Ни с чем не сравнимым было мое впечатление от церкви Покрова на Нерли, вообще лишенной всякого убранства! В ней не было ничего, кроме божественных пропорций. Или древняя деревянная церковь под Ригой с кривым порогом, рассохшимися, щелястыми досками теплых от солнца стен, казалось, пахнувших самим Древом жизни! Или в Троицын день – по щиколотку усыпанный мягким разнотравьем пол удаленной обители…

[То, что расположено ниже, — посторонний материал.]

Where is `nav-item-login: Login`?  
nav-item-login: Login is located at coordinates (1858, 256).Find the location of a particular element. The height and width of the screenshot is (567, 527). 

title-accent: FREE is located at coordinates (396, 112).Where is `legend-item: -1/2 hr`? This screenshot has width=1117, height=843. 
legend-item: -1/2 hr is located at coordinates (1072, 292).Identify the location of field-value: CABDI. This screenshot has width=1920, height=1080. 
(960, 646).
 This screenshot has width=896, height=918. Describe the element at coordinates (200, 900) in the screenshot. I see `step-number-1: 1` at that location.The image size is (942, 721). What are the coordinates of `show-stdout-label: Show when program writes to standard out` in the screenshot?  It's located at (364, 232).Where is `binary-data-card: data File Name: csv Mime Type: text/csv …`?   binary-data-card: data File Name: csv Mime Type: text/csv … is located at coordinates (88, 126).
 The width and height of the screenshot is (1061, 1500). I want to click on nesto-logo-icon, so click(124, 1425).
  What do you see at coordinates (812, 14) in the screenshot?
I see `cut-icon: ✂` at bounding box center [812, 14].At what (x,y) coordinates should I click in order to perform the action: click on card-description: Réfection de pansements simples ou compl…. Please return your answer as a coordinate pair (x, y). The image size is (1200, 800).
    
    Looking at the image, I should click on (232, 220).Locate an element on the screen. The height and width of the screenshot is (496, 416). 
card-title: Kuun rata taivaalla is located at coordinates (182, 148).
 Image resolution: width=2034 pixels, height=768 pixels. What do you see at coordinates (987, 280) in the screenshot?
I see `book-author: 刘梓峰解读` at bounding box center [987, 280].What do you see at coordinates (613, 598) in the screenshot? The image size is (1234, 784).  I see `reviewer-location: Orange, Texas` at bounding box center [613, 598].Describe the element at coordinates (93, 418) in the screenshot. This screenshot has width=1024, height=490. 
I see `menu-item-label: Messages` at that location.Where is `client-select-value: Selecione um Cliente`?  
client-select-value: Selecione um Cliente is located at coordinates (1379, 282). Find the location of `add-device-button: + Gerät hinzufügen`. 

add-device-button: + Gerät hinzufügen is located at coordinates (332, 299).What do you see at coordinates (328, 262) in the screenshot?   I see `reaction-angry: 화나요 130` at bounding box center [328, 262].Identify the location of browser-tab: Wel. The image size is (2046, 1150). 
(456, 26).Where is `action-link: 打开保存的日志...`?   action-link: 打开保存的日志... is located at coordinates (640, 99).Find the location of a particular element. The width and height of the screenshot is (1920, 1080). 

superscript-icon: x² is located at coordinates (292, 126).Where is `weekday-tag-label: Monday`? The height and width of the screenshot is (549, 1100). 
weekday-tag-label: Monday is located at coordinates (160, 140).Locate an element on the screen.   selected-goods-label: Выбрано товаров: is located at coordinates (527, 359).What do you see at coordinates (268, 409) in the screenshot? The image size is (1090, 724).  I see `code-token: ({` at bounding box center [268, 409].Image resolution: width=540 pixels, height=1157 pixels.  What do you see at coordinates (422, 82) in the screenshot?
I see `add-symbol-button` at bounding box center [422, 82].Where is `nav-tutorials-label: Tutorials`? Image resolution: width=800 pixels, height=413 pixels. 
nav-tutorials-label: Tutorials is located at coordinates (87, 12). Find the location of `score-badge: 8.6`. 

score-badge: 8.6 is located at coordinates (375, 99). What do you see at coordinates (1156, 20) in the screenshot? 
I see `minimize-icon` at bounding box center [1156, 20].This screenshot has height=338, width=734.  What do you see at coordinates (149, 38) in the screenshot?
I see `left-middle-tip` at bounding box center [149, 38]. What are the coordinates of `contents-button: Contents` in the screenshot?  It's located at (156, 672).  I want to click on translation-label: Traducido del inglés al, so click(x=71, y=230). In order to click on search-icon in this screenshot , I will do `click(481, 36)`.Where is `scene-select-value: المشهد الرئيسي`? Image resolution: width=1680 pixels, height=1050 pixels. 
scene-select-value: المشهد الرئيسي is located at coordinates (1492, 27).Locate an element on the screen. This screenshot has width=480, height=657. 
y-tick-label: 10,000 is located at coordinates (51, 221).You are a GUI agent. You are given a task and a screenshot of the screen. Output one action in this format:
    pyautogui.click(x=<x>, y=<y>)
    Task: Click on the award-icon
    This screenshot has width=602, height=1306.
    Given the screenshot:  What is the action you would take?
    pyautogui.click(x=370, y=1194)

Храм затрушен свежею травой,

Весь увит весенними цветами.

Кажется, что Иисус живой

С улицы вошел сюда за нами.

Мы еще не видим в темноте,

Как стоит Он тихо за спиною,

Чуткою своею немотою

Прикасаясь к нашей немоте.

 

Солнечный, спустившись с хоров, луч

Тьму разнял и сделал пыль прозрачной.

Что он осветил, как альт, певуч,

В этой душной полночи чердачной?

Лика материнского овал?

Детство, проступающее в грезах?

Запах трав и дух сухих березок –

Троицы душистый сеновал.

Теперь, когда Бог вокруг нас день ото дня становится все более антуражным и позолоченным, звонким и твердым, мне вспоминается Тот, Другой, Кому украдкой без иконы и свечи чуть слышно молилась няня, и Кого звала она приглушенно: Бох…

 

[1] Де́исусный чин – второй снизу ряд икон на иконостасе.